Конечно, скажете вы, все пишут мемуары, и она туда же. Не спешите с выводами. Не ради моды и не ради славы взялась я за эту книгу. Я хочу оставить память о Петре Лещенко светлой, без украшательств, неправды и многоточий. По молодости не смогла защитить любимого человека – сегодня это мой долг.
Кому-то покажется, что пишу о мелочах, что вспоминаю не тех людей, что не стоило забираться в такие сложные темы, как история Белого движения, сталинские репрессии. Не сомневаюсь, что могу услышать и упрек, мол, в 85 лет о душе надо думать, а я пытаюсь дать свои оценки времени, в котором историки не могут разобраться до сих пор. Я вновь прошу об одном: не спешите с выводами. Как раз о душе и думаю. А что касается возраста, то нет повода для сомнений: я пребываю в здравом уме и твердой памяти. К тому же записи я стала делать пятнадцать лет назад.
Заново проживая те десять лет, что была рядом с Петром Константиновичем, перечитывая мемуары о том времени, окунаясь в мир известных имен и книг, которые открыл мне Петр Константинович, вновь и вновь слушая записи его песен, я смогла по-иному ощутить то время. Многое открылось в характере Петра Константиновича, многое стало понятно. Правда, от того больнее: знала бы тогда, многого бы не допустила. И концовка сказки была бы другой.
Я ничего не могу с собой поделать, я жила и живу теми десятью годами, что мы были вместе с Петей. Ощущение, что тогда я жила в реальном и полном событий мире. Были планы и мечты. Были радости и печали, победы и поражения. Была жизнь, и я очень уверенно по ней шла. Ведь рядом был Петр Константинович, которого я очень любила. Но все это до ареста Пети. Потом его не стало.
Жизнь, полная разных событий, продолжалась и продолжается, но я стала в ней попутчиком. По-прежнему люблю Петра Константиновича. По-прежнему делюсь с ним своими радостями и горестями. Все те долгие годы после марта 1951-го мне помогал выжить Петр Константинович. Взглядом, словами ободрения, песнями. Он был моим лекарством от неверия, хандры, обид и предательства. Он спасал меня от безысходности.
Вот и в тот день, когда после прочитанной нетленки захлестнула обида, и я стала искать у него защиты, то поняла: не мне защита нужна, а Пете. Столько наворочено вокруг его имени, столько домыслов и неправды! Но я-то знала, что он достоин другой памяти. И я дала Пете слово: сама напишу, что знаю, что помню.
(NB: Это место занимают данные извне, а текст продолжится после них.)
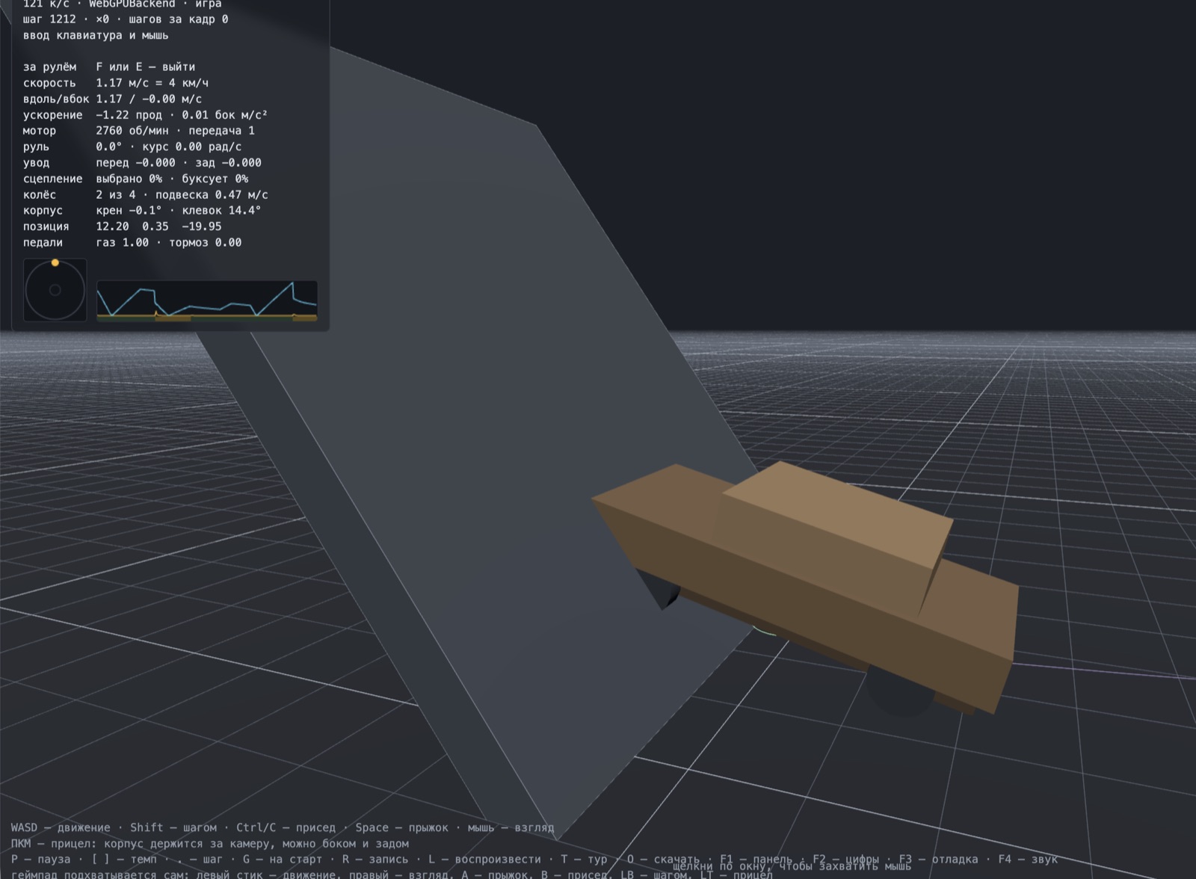Click the 'P — пауза' hint text

click(40, 859)
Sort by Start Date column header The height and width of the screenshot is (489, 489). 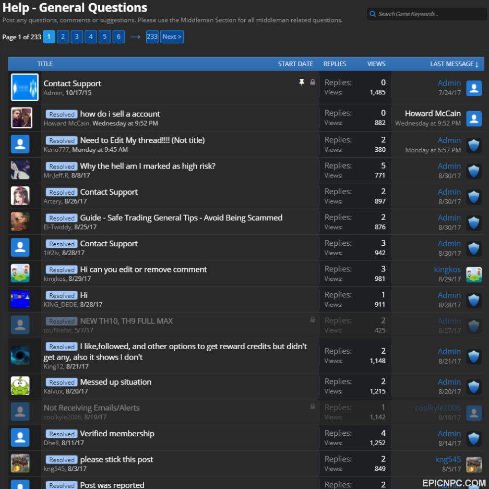(x=295, y=64)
Действительно, если есть что сказать – пиши. Чужие, даже самые талантливые, лучше тебя не напишут, не расскажут. Иначе так и будешь доживать: злиться, страдать, плакать и глотать слезы вперемешку с валерьянкой.
С того дня у меня всегда под рукой были тетрадь и ручка, и я без какой-либо системы и плана стала записывать все, что вспоминалось из нашей с Петром Константиновичем жизни, стала вести с ним свой неспешный разговор. Вот тогда с горечью ощутила, каким непоправимо-серьезным недостатком обернулась мне моя молодость. Как много я упустила. Как много неясностей осталось для меня в дне вчерашнем. Не спросила, не увидела, не поняла, не настояла, не уберегла. Как у Андрея Дементьева:
Ничего не вернешь…
Даже малого слова.
Ни ошибок, ни радостей, ни обид.
Только кто-то окликнет тебя из былого —
И душа замирает, и сердце болит.
Мои воспоминания смогли ликвидировать далеко не все «белые пятна» в биографии Петра Константиновича. Но я старалась. Многое удалось прояснить, вспомнить после интернет-переписки с поклонниками Петра Константиновича, людьми разных профессий, помогавшими мне докопаться до истины.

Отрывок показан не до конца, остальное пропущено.